Official recognition of the homosexual community in Switzerland was given a big boost on Tuesday with the first ever legally-recognised partnership between same-sex couples.This content was published on May 8, 2001 - 13:53
Although not a marriage, the new partnership, which is only available in Geneva, gives gay partners many of the rights enjoyed by husbands and wives.
The ceremony on Tuesday, which lasted barely 10 minutes, took place in a small room in Geneva's City Hall. It was a modest occasion, with no music and no confetti. Journalists outnumbered friends and family by about three to one.
"It's not a marriage, it's just an administrative process," said Patrick Berguer, 42, one half of the first couple to enter into the partnership. "It won't change the way we live our lives".
However, Patrick did admit to being "moved". There will be no honeymoon, though. Patrick said he would have to return in the afternoon to his job as a computer specialist.
His partner, Yves de Matteis, has been a driving force in moves to get the partnership law passed in Geneva.
"We now have the same rights as heterosexual couples. So it is symbolically important. But it also shows that society has re-evaluated its attitude towards homosexuals," de Matteis told swissinfo.
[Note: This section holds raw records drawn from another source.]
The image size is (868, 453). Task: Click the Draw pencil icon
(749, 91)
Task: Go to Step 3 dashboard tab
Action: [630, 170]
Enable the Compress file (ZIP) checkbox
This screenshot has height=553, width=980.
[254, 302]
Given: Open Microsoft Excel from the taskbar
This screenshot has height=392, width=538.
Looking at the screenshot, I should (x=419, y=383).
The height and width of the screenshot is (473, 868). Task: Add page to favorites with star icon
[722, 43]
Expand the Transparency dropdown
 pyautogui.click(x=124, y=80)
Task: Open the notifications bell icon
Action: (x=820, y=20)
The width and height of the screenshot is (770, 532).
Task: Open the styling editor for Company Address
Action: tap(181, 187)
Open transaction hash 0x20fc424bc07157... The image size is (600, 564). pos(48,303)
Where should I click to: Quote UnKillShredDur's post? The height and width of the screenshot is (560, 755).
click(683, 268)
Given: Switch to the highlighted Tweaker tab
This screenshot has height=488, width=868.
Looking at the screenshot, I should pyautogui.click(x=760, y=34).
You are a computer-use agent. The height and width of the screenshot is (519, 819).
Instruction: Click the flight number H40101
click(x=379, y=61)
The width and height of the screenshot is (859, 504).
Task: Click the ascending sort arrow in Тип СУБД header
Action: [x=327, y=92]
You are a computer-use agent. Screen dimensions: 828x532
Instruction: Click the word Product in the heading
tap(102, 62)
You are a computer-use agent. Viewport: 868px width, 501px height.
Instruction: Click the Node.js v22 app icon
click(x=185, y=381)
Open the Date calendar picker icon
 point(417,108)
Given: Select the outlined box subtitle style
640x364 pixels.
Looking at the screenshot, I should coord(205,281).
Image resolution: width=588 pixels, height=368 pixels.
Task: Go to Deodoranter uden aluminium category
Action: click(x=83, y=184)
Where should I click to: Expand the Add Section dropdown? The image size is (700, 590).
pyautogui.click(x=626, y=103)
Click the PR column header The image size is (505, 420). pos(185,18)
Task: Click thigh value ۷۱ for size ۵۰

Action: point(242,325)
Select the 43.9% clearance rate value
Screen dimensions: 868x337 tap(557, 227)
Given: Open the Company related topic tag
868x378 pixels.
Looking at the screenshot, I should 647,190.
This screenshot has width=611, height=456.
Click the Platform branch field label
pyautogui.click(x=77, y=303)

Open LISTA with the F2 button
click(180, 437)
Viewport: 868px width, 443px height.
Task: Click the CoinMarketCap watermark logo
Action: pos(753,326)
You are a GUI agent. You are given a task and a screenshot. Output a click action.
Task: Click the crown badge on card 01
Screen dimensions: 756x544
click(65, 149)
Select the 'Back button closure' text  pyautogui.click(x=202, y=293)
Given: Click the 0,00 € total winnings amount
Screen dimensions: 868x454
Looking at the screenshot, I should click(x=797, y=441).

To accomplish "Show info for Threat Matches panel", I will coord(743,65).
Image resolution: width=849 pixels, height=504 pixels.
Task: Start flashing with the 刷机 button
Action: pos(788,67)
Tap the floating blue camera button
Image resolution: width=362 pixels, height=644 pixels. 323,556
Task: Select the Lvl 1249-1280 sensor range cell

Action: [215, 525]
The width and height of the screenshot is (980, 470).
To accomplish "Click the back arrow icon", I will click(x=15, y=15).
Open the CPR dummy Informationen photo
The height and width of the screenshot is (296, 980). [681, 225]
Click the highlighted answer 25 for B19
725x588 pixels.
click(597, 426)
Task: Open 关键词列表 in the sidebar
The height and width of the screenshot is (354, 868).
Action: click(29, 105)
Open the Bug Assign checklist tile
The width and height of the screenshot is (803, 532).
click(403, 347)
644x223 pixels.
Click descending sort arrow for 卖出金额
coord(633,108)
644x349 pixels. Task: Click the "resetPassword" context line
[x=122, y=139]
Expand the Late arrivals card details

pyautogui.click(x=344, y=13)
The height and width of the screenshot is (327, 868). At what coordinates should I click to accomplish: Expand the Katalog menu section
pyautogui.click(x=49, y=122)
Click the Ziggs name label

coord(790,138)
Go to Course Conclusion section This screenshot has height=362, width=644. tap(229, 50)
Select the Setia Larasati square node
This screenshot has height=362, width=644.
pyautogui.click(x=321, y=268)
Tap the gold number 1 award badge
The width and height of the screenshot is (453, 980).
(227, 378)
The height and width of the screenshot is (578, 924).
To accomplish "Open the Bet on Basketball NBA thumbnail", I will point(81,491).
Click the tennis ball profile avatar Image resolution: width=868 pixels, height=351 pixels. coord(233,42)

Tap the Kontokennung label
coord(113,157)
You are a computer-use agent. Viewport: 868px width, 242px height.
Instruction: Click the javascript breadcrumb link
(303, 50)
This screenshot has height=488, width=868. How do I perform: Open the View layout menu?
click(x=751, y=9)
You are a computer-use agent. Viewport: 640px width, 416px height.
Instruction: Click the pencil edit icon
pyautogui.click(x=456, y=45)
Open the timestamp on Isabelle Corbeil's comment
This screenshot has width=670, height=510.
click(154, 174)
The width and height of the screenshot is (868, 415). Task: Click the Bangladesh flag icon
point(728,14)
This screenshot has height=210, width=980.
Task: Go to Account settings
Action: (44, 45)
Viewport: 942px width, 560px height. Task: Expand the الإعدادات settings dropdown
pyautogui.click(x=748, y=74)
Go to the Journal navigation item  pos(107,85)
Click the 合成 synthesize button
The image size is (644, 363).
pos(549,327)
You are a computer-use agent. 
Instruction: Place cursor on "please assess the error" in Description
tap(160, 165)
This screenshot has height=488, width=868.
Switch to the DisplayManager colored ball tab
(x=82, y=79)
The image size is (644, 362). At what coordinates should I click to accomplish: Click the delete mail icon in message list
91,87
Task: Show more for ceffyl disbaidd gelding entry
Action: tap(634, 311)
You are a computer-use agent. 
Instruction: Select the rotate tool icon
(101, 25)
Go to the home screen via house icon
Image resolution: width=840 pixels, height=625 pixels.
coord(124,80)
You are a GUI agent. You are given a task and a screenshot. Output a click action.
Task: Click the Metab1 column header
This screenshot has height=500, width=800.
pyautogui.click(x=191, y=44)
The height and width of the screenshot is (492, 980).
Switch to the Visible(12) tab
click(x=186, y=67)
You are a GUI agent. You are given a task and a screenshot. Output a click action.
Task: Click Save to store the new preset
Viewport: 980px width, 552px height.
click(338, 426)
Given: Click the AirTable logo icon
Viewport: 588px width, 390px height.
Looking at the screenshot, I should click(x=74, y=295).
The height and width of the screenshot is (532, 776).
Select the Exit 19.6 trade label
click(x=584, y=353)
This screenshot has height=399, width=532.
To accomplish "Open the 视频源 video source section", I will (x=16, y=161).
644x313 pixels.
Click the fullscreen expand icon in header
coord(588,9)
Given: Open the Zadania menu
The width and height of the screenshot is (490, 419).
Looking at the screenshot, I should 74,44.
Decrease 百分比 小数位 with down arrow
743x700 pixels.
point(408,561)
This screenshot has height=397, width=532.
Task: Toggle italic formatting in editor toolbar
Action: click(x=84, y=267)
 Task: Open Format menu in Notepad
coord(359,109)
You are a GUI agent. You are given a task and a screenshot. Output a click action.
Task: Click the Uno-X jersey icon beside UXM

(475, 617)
"The authorities are recognising our life together, and that may give our relationship a more lasting perspective," he added.
Under the new law, which was approved by the cantonal government last week, all cohabiting couples - whether homosexual or heterosexual will be treated in exactly the same way as married couples in their dealings with the state, except with regard to taxation and social security benefits.
Patrick and Yves, who have been together for over five years, informed the authorities of their wish to make their status as a couple official. Armed with the requisite documents, they filled in a declaration to that effect, and in return, they received a certificate proving their partnership.
Geneva is recognised as being more liberal-minded than the rest of the country, but gay activists are hopeful that the Geneva experience will have an effect on a national level. The Swiss Justice Minister, Ruth Metzler, is currently drawing up a draft federal law on same-sex partnerships.
"Geneva has shown that the principle of equality has to be respected - and that sends a strong message to the confederation and to Ruth Metzler," de Matteis said.
The new law will have no impact on homosexual couples' taxes, health insurance premiums or rights to adopt children. But it will give them inheritance rights, and make it easier for them to rent an apartment together, and have visiting rights in hospitals.
"Society will now also have to regard us as a couple," says de Matteis.
The law has been dubbed the Geneva PACS, after the French Civil Solidarity Pact approved in October 1999. It does not specifically mention same-sex partners, although it was originally conceived just for homosexuals. Making the law apply to all couples makes it flexible means it can be used by cohabiting elderly people who have found another partner after being widowed.